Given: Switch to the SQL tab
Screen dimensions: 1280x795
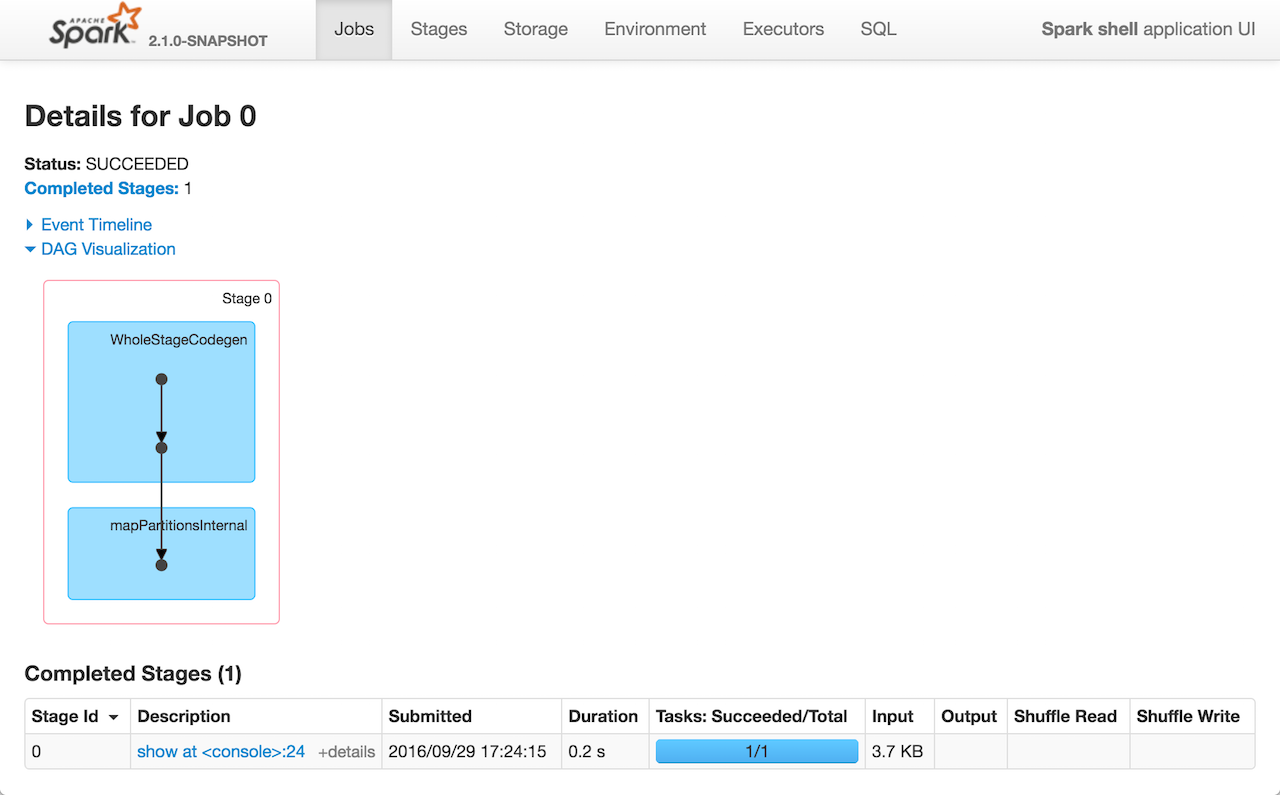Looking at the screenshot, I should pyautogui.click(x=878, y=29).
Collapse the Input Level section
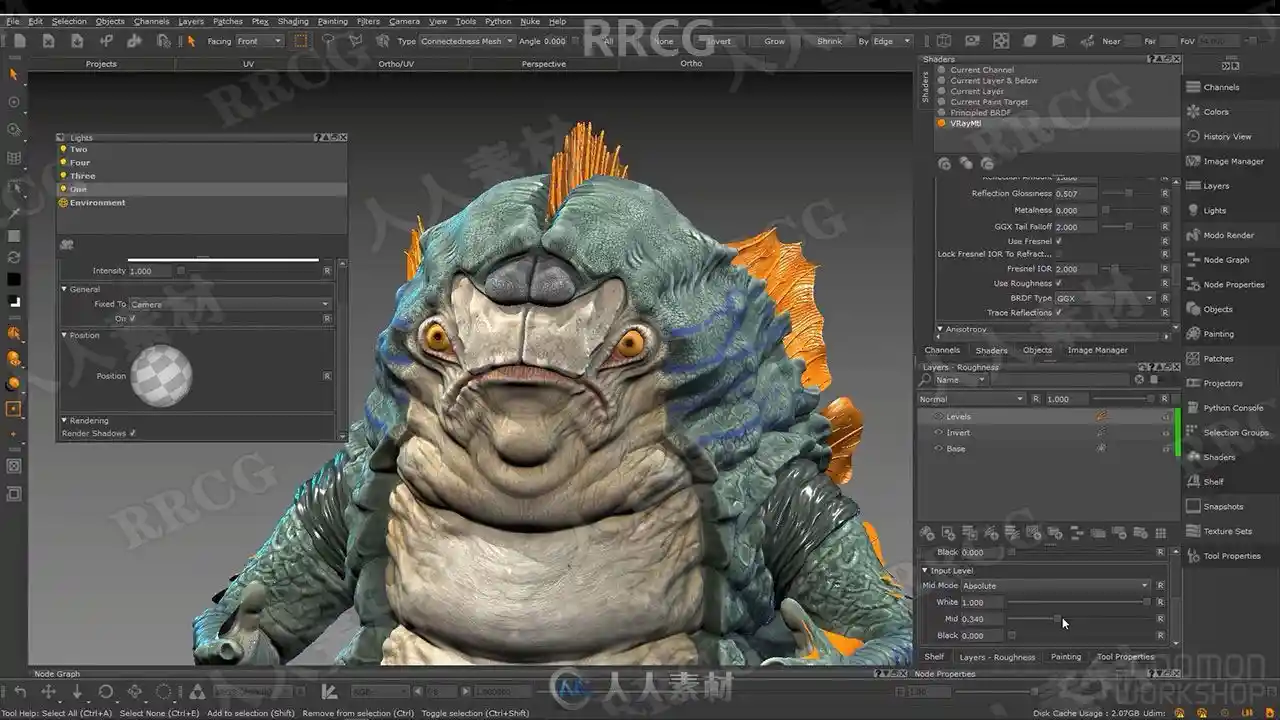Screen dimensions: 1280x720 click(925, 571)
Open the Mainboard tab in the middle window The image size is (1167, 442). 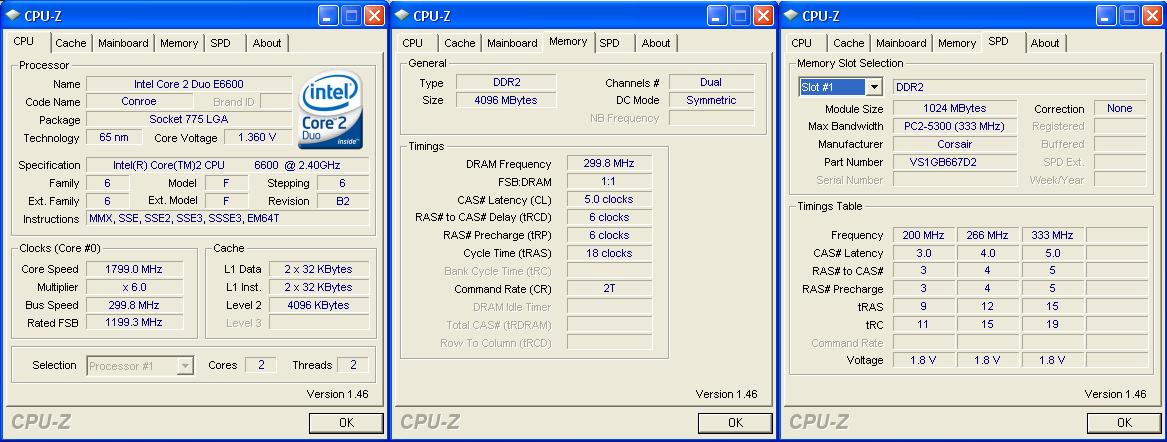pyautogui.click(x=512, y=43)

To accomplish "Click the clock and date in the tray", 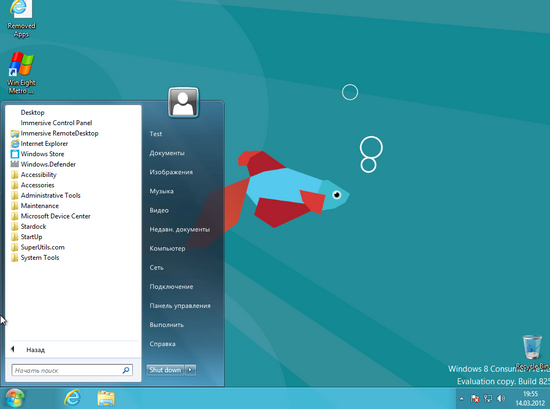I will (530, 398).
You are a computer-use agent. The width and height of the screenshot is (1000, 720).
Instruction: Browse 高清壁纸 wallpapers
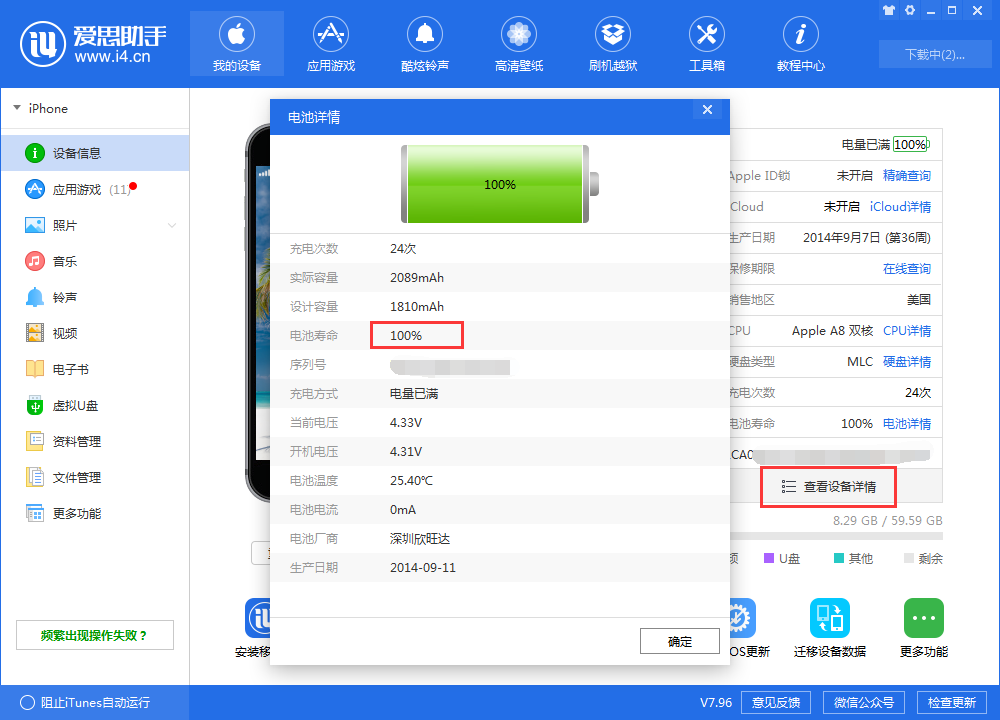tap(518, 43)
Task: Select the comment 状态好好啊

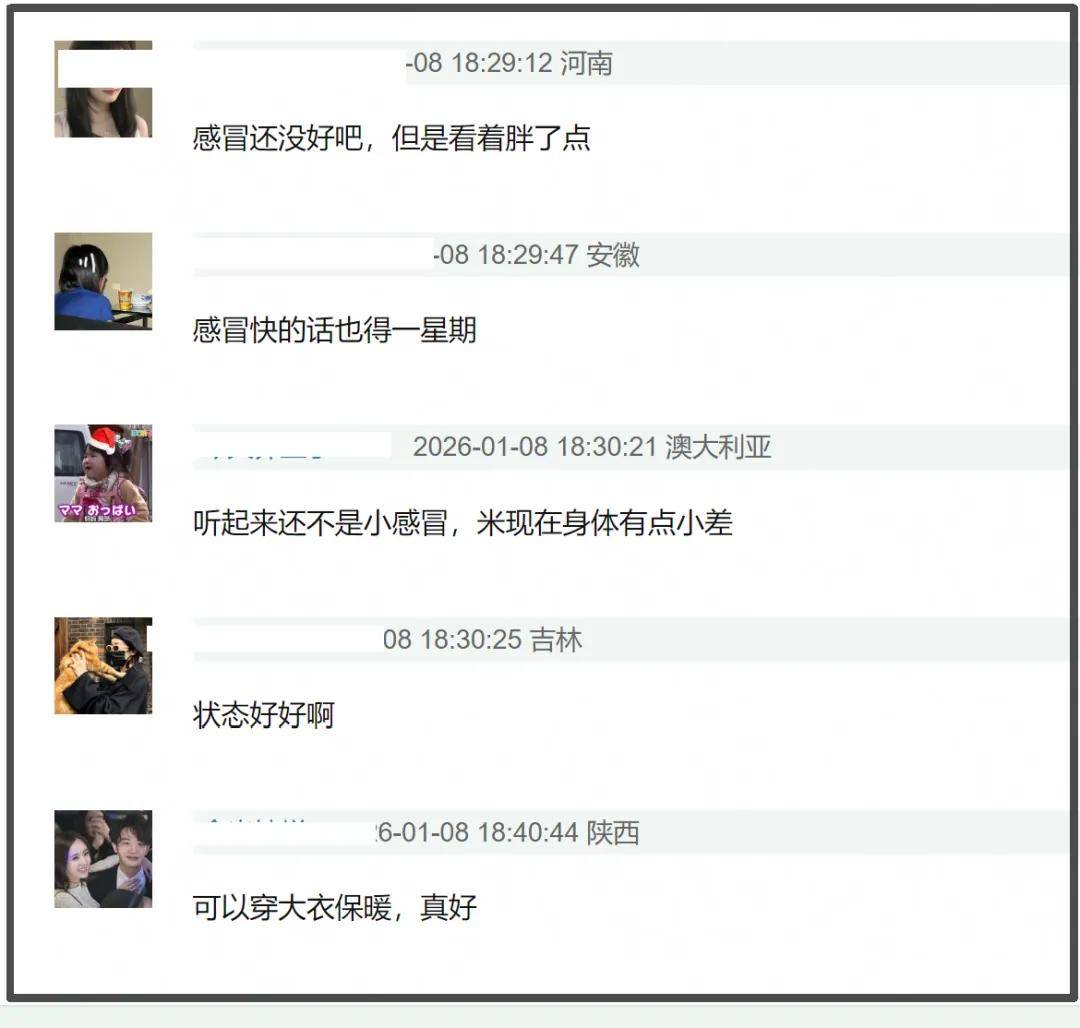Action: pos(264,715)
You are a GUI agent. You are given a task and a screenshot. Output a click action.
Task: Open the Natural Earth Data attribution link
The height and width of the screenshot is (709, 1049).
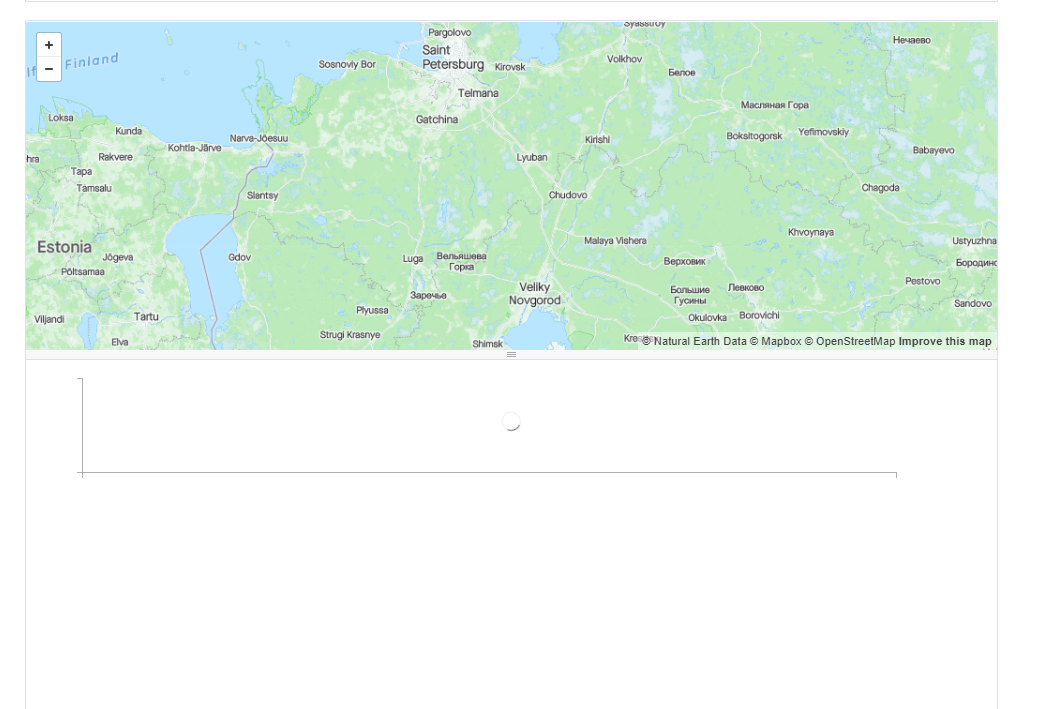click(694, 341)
_ _ _
How many lines of the preceding listing hold the string "agent"? Answer with the number only.

● Response area
2